Hotel Imperial di Muggiò in saldo, con un ribasso del 25%. Potrebbe aggirarsi intorno ai 750 mila euro la base per la nuova asta in fase di preparazione, per cercare di vendere lo stabile che si affaccia sulla Monza-Saronno, abbandonato e in degrado da anni, con l’auspicio che questa volta qualche soggetto interessato al suo acquisto si faccia avanti, visto che durante il periodo di gestione da parte del Comune di Muggiò l’indagine esplorativa, avviata per valutare quale futuro potesse attendere la struttura con l’obiettivo di valorizzarne la vocazione produttiva, non aveva avuto alcun esito. Nelle ultime settimane, invece, sembra che alcuni nuovi soggetti interessati al suo acquisto si siano fatti avanti dalle parti di Villa Casati.

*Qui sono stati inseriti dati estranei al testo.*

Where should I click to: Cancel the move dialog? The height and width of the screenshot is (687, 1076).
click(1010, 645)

Muggiò: Hotel Imperial in saldo, era stata restituito all’Agenzia Beni sequestrati alle Mafie
L’Hotel Imperial era stato restituito all’Agenzia Nazionale dei Beni sequestrati alle Mafie, dopo un periodo di gestione, durato circa un anno, da parte del Comune, perché alla manifestazione pubblica di interesse, prima dell’eventuale gara, non si era poi presentato nessuno. Insomma, tutto l’interesse manifestato prima del bando esplorativo, che aveva portato non solo alla modifica all’unanimità della delibera da parte del consiglio comunale, ma anche ad un’assemblea con associazioni, parti sociali e sindacati, in realtà non ha poi avuto alcun riscontro.
Considerato, invece, che qualche privato si era dichiarato interessato all’acquisto della struttura e non potendo farlo il comune – visto che il bene era stato assegnato a Villa Casati come indisponibile – l’amministrazione si era rivolta all’Agenzia dei beni confiscati, affinché l’alienazione fosse governata dallo Stato. Ma dopo più di un anno non è ancora accaduto nulla. Che questa sia, invece, la volta buona?

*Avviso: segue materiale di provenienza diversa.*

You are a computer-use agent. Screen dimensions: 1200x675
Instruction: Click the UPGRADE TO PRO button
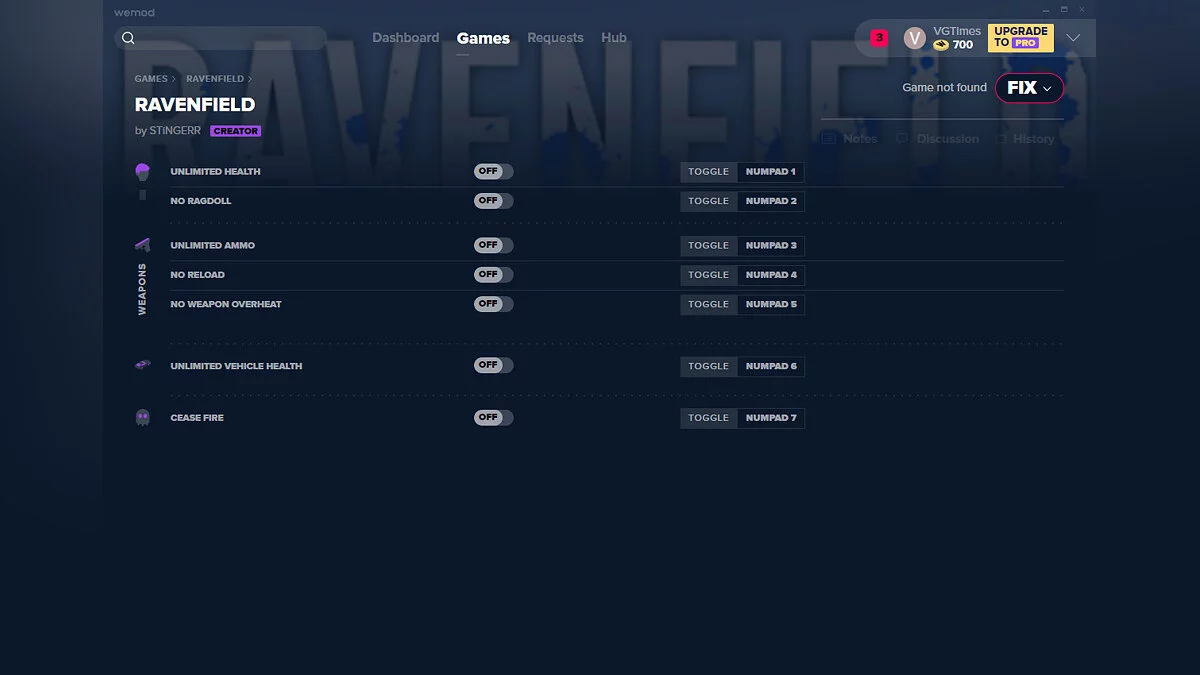(1020, 37)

Muggiò: Hotel Imperial in saldo, la storia
Lo sperano tutti, anche perché quella dell’Hotel Imperial è ormai diventata una di quelle storie senza fine come l’ex multisala o l’area ex Ravizza. Una storia che inizia con i Mondiali di Italia ’90 con fondi statali stanziati per l’indotto dell’evento calcistico e autorizzato come albergo, inizialmente l’Imperial si chiamava “Residence Armonia”, ma in realtà la società proprietaria, gestita da un avvocato siciliano, ne fece una residenza abusiva per anziani. Nel 1997 un blitz congiunto tra carabinieri, polizia locale e Asl porta alla chiusura del residence, alla quale segue una battaglia legale. Successivamente qualcuno tenta di trasformarlo in una clinica per disturbi alimentari, ma la società fallisce e l’edificio finisce in mano a un curatore fallimentare. Nel 2011 l’edificio viene acquisito da un’altra società che decide di aprire davvero un albergo: l’Hotel Imperial. È il 2013 e soltanto un anno dopo arriva il decreto di confisca per mafia. Il resto è storia recente e la speranza è che il ribasso del 25% invogli qualcuno ad acquisirlo.